##### Recorded information
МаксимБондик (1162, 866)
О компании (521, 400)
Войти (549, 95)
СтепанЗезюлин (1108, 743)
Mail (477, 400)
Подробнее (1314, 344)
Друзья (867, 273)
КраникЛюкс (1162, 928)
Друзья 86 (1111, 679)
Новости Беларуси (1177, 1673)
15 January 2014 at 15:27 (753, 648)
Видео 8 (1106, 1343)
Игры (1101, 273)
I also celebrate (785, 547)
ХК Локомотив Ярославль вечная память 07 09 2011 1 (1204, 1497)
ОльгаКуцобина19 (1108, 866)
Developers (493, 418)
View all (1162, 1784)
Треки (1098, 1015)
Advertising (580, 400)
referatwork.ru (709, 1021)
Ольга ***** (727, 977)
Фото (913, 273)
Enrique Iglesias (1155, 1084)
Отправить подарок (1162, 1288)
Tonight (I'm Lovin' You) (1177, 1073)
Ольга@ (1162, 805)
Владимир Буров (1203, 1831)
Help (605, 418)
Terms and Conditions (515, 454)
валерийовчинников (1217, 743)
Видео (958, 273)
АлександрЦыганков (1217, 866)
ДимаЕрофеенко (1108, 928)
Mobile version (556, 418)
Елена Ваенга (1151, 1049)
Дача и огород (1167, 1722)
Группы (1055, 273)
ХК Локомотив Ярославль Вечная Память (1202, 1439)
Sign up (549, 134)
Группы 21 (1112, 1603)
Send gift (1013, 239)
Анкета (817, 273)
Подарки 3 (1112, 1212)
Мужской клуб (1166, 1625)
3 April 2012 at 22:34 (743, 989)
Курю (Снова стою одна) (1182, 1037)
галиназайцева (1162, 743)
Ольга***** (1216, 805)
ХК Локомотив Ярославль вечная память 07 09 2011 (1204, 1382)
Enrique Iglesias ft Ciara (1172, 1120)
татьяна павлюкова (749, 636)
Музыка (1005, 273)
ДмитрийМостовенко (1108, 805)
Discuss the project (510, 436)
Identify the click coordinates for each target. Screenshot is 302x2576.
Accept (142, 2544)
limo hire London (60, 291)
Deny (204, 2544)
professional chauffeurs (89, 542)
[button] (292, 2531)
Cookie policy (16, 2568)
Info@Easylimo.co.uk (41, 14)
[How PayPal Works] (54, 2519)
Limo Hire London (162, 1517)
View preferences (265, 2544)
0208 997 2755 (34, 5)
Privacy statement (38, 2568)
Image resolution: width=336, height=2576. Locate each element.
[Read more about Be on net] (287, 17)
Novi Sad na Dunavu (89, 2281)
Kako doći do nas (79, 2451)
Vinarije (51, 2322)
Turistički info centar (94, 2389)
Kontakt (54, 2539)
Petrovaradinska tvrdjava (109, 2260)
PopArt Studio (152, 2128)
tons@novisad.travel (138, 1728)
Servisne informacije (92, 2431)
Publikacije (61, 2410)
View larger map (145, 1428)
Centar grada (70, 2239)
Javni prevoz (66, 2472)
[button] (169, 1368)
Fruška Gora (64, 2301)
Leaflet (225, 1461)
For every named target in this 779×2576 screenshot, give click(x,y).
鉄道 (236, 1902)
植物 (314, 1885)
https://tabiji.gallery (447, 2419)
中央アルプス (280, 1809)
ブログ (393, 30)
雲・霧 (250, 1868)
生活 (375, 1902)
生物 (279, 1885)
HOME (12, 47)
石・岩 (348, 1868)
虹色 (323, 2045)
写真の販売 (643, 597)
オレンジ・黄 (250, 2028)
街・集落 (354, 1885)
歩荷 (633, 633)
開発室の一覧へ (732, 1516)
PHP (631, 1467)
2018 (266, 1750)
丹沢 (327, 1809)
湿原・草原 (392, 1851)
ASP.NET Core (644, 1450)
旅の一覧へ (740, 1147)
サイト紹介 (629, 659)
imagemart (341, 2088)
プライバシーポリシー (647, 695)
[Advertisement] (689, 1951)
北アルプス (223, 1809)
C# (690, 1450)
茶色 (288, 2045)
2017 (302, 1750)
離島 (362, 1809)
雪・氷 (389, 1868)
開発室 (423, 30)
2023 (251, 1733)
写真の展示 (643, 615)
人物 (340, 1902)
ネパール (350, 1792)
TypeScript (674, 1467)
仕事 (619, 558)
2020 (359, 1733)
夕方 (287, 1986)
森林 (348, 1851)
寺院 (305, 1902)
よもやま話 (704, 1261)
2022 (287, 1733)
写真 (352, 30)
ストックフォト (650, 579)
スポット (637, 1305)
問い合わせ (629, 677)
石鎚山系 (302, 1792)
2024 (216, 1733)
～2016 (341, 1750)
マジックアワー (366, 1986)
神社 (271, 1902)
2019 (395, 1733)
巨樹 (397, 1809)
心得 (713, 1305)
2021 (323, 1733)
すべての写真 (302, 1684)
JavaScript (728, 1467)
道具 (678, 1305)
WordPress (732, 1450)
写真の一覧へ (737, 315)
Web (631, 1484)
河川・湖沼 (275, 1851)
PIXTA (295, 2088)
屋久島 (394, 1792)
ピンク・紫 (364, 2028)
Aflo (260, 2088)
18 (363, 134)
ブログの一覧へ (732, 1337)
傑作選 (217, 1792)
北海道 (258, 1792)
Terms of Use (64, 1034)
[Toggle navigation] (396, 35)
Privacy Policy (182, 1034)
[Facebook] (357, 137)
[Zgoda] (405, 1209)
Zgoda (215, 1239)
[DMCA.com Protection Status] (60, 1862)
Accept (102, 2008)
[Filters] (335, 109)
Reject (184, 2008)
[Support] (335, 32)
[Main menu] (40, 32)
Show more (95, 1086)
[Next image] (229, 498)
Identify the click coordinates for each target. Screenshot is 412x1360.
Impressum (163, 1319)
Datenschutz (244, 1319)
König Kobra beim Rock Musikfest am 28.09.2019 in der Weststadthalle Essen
##########
**Try it**
The expected response is the full data, reproduced exactly.

**Result for this task**
МаксимБондик (1162, 866)
О компании (521, 400)
Войти (549, 95)
СтепанЗезюлин (1108, 743)
Mail (477, 400)
Подробнее (1314, 344)
Друзья (867, 273)
КраникЛюкс (1162, 928)
Друзья 86 (1111, 679)
Новости Беларуси (1177, 1673)
15 January 2014 at 15:27 (753, 648)
Видео 8 (1106, 1343)
Игры (1101, 273)
I also celebrate (785, 547)
ХК Локомотив Ярославль вечная память 07 09 2011 1 (1204, 1497)
ОльгаКуцобина19 (1108, 866)
Developers (493, 418)
View all (1162, 1784)
Треки (1098, 1015)
Advertising (580, 400)
referatwork.ru (709, 1021)
Ольга ***** (727, 977)
Фото (913, 273)
Enrique Iglesias (1155, 1084)
Отправить подарок (1162, 1288)
Tonight (I'm Lovin' You) (1177, 1073)
Ольга@ (1162, 805)
Владимир Буров (1203, 1831)
Help (605, 418)
Terms and Conditions (515, 454)
валерийовчинников (1217, 743)
Видео (958, 273)
АлександрЦыганков (1217, 866)
ДимаЕрофеенко (1108, 928)
Mobile version (556, 418)
Елена Ваенга (1151, 1049)
Дача и огород (1167, 1722)
Группы (1055, 273)
ХК Локомотив Ярославль Вечная Память (1202, 1439)
Sign up (549, 134)
Группы 21 (1112, 1603)
Send gift (1013, 239)
Анкета (817, 273)
Подарки 3 (1112, 1212)
Мужской клуб (1166, 1625)
3 April 2012 at 22:34 (743, 989)
Курю (Снова стою одна) (1182, 1037)
галиназайцева (1162, 743)
Ольга***** (1216, 805)
ХК Локомотив Ярославль вечная память 07 09 2011 (1204, 1382)
Enrique Iglesias ft Ciara (1172, 1120)
татьяна павлюкова (749, 636)
Музыка (1005, 273)
ДмитрийМостовенко (1108, 805)
Discuss the project (510, 436)
Identify the click coordinates for each target. Screenshot is 302x2576.
Accept (142, 2544)
limo hire London (60, 291)
Deny (204, 2544)
professional chauffeurs (89, 542)
[button] (292, 2531)
Cookie policy (16, 2568)
Info@Easylimo.co.uk (41, 14)
[How PayPal Works] (54, 2519)
Limo Hire London (162, 1517)
View preferences (265, 2544)
0208 997 2755 (34, 5)
Privacy statement (38, 2568)
Image resolution: width=336, height=2576. Locate each element.
[Read more about Be on net] (287, 17)
Novi Sad na Dunavu (89, 2281)
Kako doći do nas (79, 2451)
Vinarije (51, 2322)
Turistički info centar (94, 2389)
Kontakt (54, 2539)
Petrovaradinska tvrdjava (109, 2260)
PopArt Studio (152, 2128)
tons@novisad.travel (138, 1728)
Servisne informacije (92, 2431)
Publikacije (61, 2410)
View larger map (145, 1428)
Centar grada (70, 2239)
Javni prevoz (66, 2472)
[button] (169, 1368)
Fruška Gora (64, 2301)
Leaflet (225, 1461)
For every named target in this 779×2576 screenshot, give click(x,y).
鉄道 (236, 1902)
植物 (314, 1885)
https://tabiji.gallery (447, 2419)
中央アルプス (280, 1809)
ブログ (393, 30)
雲・霧 (250, 1868)
生活 (375, 1902)
生物 (279, 1885)
HOME (12, 47)
石・岩 (348, 1868)
虹色 (323, 2045)
写真の販売 (643, 597)
オレンジ・黄 (250, 2028)
街・集落 (354, 1885)
歩荷 (633, 633)
開発室の一覧へ (732, 1516)
PHP (631, 1467)
2018 (266, 1750)
丹沢 (327, 1809)
湿原・草原 (392, 1851)
ASP.NET Core (644, 1450)
旅の一覧へ (740, 1147)
サイト紹介 (629, 659)
imagemart (341, 2088)
プライバシーポリシー (647, 695)
[Advertisement] (689, 1951)
北アルプス (223, 1809)
C# (690, 1450)
茶色 (288, 2045)
2017 (302, 1750)
離島 (362, 1809)
雪・氷 (389, 1868)
開発室 (423, 30)
2023 (251, 1733)
写真の展示 (643, 615)
人物 (340, 1902)
ネパール (350, 1792)
TypeScript (674, 1467)
仕事 (619, 558)
2020 (359, 1733)
夕方 (287, 1986)
森林 (348, 1851)
寺院 (305, 1902)
よもやま話 (704, 1261)
2022 (287, 1733)
写真 (352, 30)
ストックフォト (650, 579)
スポット (637, 1305)
問い合わせ (629, 677)
石鎚山系 (302, 1792)
2024 (216, 1733)
～2016 (341, 1750)
マジックアワー (366, 1986)
神社 (271, 1902)
2019 (395, 1733)
巨樹 (397, 1809)
心得 (713, 1305)
2021 (323, 1733)
すべての写真 (302, 1684)
JavaScript (728, 1467)
道具 (678, 1305)
WordPress (732, 1450)
写真の一覧へ (737, 315)
Web (631, 1484)
河川・湖沼 (275, 1851)
PIXTA (295, 2088)
屋久島 (394, 1792)
ピンク・紫 (364, 2028)
Aflo (260, 2088)
18 (363, 134)
ブログの一覧へ (732, 1337)
傑作選 (217, 1792)
北海道 (258, 1792)
Terms of Use (64, 1034)
[Toggle navigation] (396, 35)
Privacy Policy (182, 1034)
[Facebook] (357, 137)
[Zgoda] (405, 1209)
Zgoda (215, 1239)
[DMCA.com Protection Status] (60, 1862)
Accept (102, 2008)
[Filters] (335, 109)
Reject (184, 2008)
[Support] (335, 32)
[Main menu] (40, 32)
Show more (95, 1086)
[Next image] (229, 498)
Identify the click coordinates for each target. Screenshot is 412x1360.
Impressum (163, 1319)
Datenschutz (244, 1319)
König Kobra beim Rock Musikfest am 28.09.2019 in der Weststadthalle Essen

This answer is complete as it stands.